Kenya Reinsurance Corporation plans to venture into Sharia-compliant business to grow its income and tap into the expanding Islamic finance in Africa and the Middle East where it already has a presence.
The venture into what is known as Retakaful is part of the company’s five year plan of product diversification to meet the reinsurance demands of new businesses.
“The intention is to have a department that fully complies with all the Retakaful requirements so that Takaful firms are not shy to give us business,” said Kenya Re chief executive officer, Jadiah Mwarania.
During the company’s annual general meeting last week at the Bomas of Kenya, Mr Mwarania said the company will additionally venture into microinsurance and political risk insurance.
“We will apply strategies to overcome market and environmental challenges as we compete for business in Africa, Middle East and Asia,” he said. “Our plan is to continue growing premiums by focusing on new markets and deepening our penetration in markets that we already operate in.”
By going into Retakaful, Kenya Re is responding to regional insurance market dynamics following this year’s launch of Takaful Insurance of Africa, a fully-fledged Sharia-compliant insurance company that plans to expand its operations into Tanzania and Uganda.

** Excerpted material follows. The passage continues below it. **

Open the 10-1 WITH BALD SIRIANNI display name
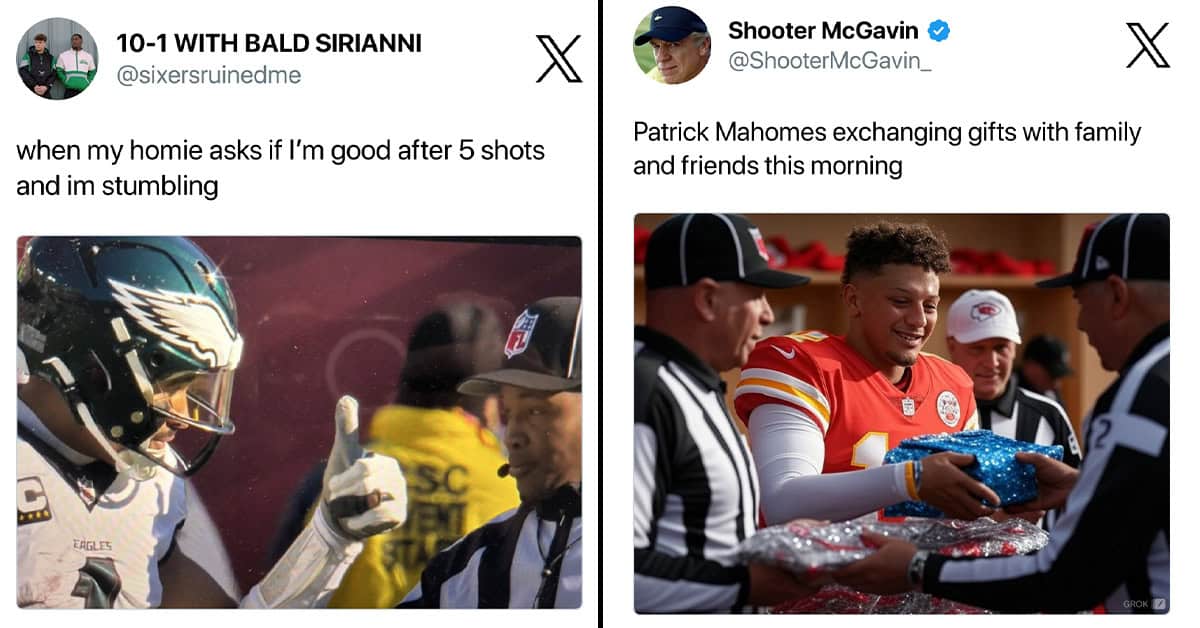 pos(269,43)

First Community Bank, an Islamic Bank also partnered with Cannon Assurance to develop and sell Takaful products in general insurance.
Africa Trade Insurance Agency (ATI) also partnered with the Islamic Cooperation for the Insurance of Investment and Export Credit in March effectively enabling ATI to offer Retakaful services for imports and exports between the two Africa and the Middle East.

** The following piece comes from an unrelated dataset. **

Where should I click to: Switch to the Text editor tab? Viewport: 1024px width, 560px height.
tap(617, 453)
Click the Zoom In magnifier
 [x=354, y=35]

Kenya Re’s competitors have also entered the Retakaful market. In September 2010, Africa Re launched a subsidiary company based in Egypt to offer exclusive Retakaful services while Comesa-owned reinsurer ZEP-RE— where Kenya Re is a shareholder—set up its Retakaful subsidiary based in Sudan in September 2009.
The change to Retakaful will mean more business flows into the company from predominant Muslim countries like Sudan and the North Africa, where Kenya Re is deepening its presence.
Its Retakaful focus will enable it to widen its business partnerships in the West African market where it has reopened its offices after the end of the civil war in Ivory Coast. West Africa has a substantial Muslim population.
Delay in having dedicated Retakaful department has denied the company substantial revenues especially because in addition to operations in 23 African countries, it also has a presence in 11 countries in the Middle East and Asia.
According to latest Ernst & Young World Takaful Report, global Takaful contributions reached Sh595 billion in 2009 and are expected hit Sh1 trillion this year. The report said Sudan is the fastest growing Takaful market outside the Gulf countries. But Kenya Re will have to reinvest income from Retakaful department outside the country because Kenya does not have Sharia-compliant capital market products like the bonds that are known as Sukuks.The same challenge has been facing local Islamic banks and insurers.
New revenue from Retakaful will help the company increase its gross premiums that grew by almost Sh1 billion from Sh3.8 billion in 2009 to Sh4.9 billion in 2010 while the investment income grew from Sh1.1 billion in 2009 to Sh1.7 billion in 2010.
Profit after tax grew to Sh1.5 billion in the year ending December 2010 compared to Sh1.3 billion in the previous year. Gross claims were up 12.2 percent at Sh2.19 billion.
Kenya-Re currently underwrites business for all the 47 insurance companies in Kenya, which are by law required to cede 18 per cent of their reinsurance to the company up to 2015, accounting for 40 per cent of Kenya-Re’s gross premium income.
Growth will also be driven by tripling of the mortgage lending, which shot from an annual Sh100 million to Sh300 million starting January 2011.